The exhibition also showcases 20 paintings and sculptures from Mass Audubon’s Museum of American Bird Art by acclaimed artists, including John James Audubon, Frank Weston Benson, Anthony Elmer Crowell, Charley Harper, David Sibley, Leonard Baskin, and Barry Van Dusen, each of whom depicted birds formerly or currently native to Concord’s landscape.

In 2019, Mass Audubon received a gift of 143 acres of the October Farm property, which has been renamed Brewster’s Woods Wildlife Sanctuary.

William Brewster “My colleagues and I have long wanted to curate an exhibit on William Brewster,” said Tom Putnam, Concord Museum’s Edward W. Kane Executive Director. “This unique collaboration with Mass Audubon allowed us access to an array of artifacts and artwork that will bring Brewster to life and our galleries alive with birds.”

Drawn to Concord for its natural beauty and abundant bird life, William Brewster made October Farm, his 300-acre property, into an experimental field laboratory and documented its wildlife for scientific study and public enlightenment. His rich observations and analysis of the local landscape included a concern for environmental changes caused by humans. A prolific writer and amateur photographer, the words and images he left behind form a bridge to the past, just as his lessons provide a key to the future.

Alive with Birds will showcase items drawn from the wide-ranging collection of artwork, photography, and historical objects from Mass Audubon’s Museum of American Bird Art, and from the Concord Museum, accompanied by manuscript materials from the Museum of Comparative Zoology at Harvard University and the Chesterwood Archives at Williams College.
 
“William Brewster stands tall in Mass Audubon’s history not only as the first president of our organization, but also through his influence on the advent of the modern conservation movement as evidenced by his writings, his ethic of wildlife protection, and his photography,” said Mass Audubon President David J. O’Neill. “We are delighted to share the incredible landscape of Brewster’s Woods through this collaboration with the Concord Museum, interpreted through the lens of Brewster’s journals and the significant contributions of Robert Gilbert, as well as renowned artists who inspire us to continue to protect the nature of Massachusetts for generations to come.”
Alive with Birds also explores the contributions of Robert Gilbert, a Black ornithologist who served as Brewster’s assistant for over twenty years, as well as Brewster’s lifelong friendship with the sculptor Daniel Chester French, for whom Brewster’s work served as an inspiration for his art.

“This exhibition weaves together art, science, and history to tell the story of a truly fascinating figure,” says Erica Lome, Peggy N. Gerry Curatorial Associate, Concord Museum. “The works of art on display tie everything together, illustrating the diversity of birds species represented by William Brewster in his writings, as well as the artists who, from past to present, have found inspiration in this subject.”

David Wood, Curator, Concord Museum, continued, “For thirty years William Brewster labored to make a few hundred acres on a bend on the Concord River a better place for birds.
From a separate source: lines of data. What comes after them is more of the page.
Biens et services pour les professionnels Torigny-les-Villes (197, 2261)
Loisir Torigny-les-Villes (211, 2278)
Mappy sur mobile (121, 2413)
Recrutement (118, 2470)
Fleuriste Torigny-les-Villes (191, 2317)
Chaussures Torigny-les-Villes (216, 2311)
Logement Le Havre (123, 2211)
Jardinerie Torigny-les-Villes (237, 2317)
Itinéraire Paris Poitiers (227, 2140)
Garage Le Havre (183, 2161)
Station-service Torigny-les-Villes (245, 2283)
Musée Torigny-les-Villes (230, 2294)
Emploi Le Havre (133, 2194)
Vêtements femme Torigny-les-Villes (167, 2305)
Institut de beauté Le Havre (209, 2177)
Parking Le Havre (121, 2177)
This collaborative exhibition demonstrates that his singular efforts continue to pay rich dividends.”

A centerpiece of the show is a meditative exploration of Brewster’s Woods in a 10-minute media presentation. William Brewster’s own words, taken from his journal entries, guide the visitors in discovering the wonders of this natural landscape and his own photographs, taken in the late 19th century, are compared side-by-side with scenes today showing how little has changed in the intervening years.